▶ Exercise
Look through the records below for the line holding "The height and width of the screenshot is (399, 868).". Write it out exactly, with each following line through the line holding "Given: Open the title".

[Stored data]

Content starts

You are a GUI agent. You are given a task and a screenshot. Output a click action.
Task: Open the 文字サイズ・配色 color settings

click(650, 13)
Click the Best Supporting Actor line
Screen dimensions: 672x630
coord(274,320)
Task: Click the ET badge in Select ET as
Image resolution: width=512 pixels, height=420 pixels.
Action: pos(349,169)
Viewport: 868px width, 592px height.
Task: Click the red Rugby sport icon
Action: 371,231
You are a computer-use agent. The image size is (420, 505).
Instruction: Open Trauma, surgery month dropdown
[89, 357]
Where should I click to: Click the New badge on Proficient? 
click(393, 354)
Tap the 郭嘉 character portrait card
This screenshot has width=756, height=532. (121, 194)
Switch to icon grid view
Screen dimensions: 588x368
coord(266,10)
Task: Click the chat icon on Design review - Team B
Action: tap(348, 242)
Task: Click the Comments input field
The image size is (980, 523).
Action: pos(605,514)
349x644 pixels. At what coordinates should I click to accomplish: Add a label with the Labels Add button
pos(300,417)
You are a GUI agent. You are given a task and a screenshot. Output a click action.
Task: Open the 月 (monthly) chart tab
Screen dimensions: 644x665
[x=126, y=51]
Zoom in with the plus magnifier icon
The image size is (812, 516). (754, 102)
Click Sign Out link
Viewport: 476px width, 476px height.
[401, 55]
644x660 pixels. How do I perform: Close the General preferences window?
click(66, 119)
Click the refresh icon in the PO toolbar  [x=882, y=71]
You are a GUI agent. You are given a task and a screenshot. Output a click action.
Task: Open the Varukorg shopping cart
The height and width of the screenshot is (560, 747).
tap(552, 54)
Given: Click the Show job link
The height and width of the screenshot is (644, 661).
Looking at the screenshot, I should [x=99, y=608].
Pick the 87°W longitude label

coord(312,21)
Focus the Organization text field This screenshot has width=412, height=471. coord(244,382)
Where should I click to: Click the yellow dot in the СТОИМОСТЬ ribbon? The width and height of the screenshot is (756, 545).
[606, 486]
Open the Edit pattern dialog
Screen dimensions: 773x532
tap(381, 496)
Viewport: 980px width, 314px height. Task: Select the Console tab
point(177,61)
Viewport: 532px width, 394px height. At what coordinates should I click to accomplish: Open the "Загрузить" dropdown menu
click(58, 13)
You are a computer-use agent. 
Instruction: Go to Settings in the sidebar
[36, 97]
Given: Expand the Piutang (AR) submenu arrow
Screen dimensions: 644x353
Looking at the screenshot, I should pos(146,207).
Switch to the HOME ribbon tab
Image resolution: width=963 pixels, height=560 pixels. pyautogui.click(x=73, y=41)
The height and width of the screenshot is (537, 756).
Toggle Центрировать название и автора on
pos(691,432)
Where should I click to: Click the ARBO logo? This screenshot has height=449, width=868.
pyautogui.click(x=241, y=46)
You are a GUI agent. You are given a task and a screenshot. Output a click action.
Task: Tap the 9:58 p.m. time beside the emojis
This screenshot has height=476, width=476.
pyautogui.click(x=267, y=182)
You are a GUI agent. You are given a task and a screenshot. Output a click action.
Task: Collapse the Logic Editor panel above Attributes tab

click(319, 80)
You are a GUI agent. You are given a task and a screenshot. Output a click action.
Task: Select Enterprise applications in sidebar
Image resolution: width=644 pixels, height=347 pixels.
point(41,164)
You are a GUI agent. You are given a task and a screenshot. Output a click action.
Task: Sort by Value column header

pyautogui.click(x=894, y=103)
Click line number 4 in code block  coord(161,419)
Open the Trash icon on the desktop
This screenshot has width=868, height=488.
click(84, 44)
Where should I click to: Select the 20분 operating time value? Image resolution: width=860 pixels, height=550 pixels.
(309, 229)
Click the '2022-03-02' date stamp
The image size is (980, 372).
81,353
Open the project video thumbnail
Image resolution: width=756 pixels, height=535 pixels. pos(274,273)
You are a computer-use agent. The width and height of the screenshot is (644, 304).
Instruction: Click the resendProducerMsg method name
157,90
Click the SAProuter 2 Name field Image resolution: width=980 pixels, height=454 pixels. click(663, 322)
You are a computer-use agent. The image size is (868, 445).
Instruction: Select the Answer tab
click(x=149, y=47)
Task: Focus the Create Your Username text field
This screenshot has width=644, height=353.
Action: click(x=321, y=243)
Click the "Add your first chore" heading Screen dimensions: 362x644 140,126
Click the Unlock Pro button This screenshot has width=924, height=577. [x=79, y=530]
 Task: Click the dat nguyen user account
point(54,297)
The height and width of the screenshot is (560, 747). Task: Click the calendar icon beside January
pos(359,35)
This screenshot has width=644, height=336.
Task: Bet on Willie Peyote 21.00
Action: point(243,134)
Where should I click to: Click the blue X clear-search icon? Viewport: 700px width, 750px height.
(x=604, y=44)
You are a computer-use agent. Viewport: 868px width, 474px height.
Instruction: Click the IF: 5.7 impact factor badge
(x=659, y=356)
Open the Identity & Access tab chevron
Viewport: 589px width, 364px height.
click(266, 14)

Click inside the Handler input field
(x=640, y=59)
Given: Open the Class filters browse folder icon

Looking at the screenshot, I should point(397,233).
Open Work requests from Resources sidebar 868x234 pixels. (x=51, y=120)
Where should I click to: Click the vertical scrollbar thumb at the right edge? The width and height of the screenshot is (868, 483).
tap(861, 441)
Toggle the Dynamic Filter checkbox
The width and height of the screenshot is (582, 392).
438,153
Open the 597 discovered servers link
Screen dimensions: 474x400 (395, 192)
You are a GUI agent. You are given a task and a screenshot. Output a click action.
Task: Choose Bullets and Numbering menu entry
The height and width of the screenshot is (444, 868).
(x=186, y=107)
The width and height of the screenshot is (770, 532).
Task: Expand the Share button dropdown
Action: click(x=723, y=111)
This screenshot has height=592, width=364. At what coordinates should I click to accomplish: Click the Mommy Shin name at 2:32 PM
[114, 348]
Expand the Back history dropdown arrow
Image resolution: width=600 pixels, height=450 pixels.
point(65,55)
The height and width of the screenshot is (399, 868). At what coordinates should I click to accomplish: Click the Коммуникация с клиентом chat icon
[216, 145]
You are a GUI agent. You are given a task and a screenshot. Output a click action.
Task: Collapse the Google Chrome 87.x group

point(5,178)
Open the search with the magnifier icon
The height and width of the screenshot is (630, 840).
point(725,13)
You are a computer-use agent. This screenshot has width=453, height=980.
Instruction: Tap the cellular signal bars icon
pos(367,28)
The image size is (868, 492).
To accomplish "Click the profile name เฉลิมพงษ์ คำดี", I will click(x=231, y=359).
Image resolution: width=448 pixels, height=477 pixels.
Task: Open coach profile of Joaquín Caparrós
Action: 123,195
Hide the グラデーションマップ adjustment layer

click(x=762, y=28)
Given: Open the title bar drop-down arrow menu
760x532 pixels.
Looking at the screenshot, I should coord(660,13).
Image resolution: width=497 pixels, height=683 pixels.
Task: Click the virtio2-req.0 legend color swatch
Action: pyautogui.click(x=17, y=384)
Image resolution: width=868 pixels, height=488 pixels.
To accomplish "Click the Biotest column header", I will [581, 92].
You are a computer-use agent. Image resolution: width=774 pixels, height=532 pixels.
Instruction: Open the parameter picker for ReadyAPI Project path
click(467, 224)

Content ends

▶ Response area
The height and width of the screenshot is (399, 868). At what coordinates should I click to accomplish: Click the Коммуникация с клиентом chat icon
[216, 145]
You are a GUI agent. You are given a task and a screenshot. Output a click action.
Task: Collapse the Google Chrome 87.x group

point(5,178)
Open the search with the magnifier icon
The height and width of the screenshot is (630, 840).
point(725,13)
You are a computer-use agent. This screenshot has width=453, height=980.
Instruction: Tap the cellular signal bars icon
pos(367,28)
The image size is (868, 492).
To accomplish "Click the profile name เฉลิมพงษ์ คำดี", I will click(x=231, y=359).
Image resolution: width=448 pixels, height=477 pixels.
Task: Open coach profile of Joaquín Caparrós
Action: 123,195
Hide the グラデーションマップ adjustment layer

click(x=762, y=28)
Given: Open the title bar drop-down arrow menu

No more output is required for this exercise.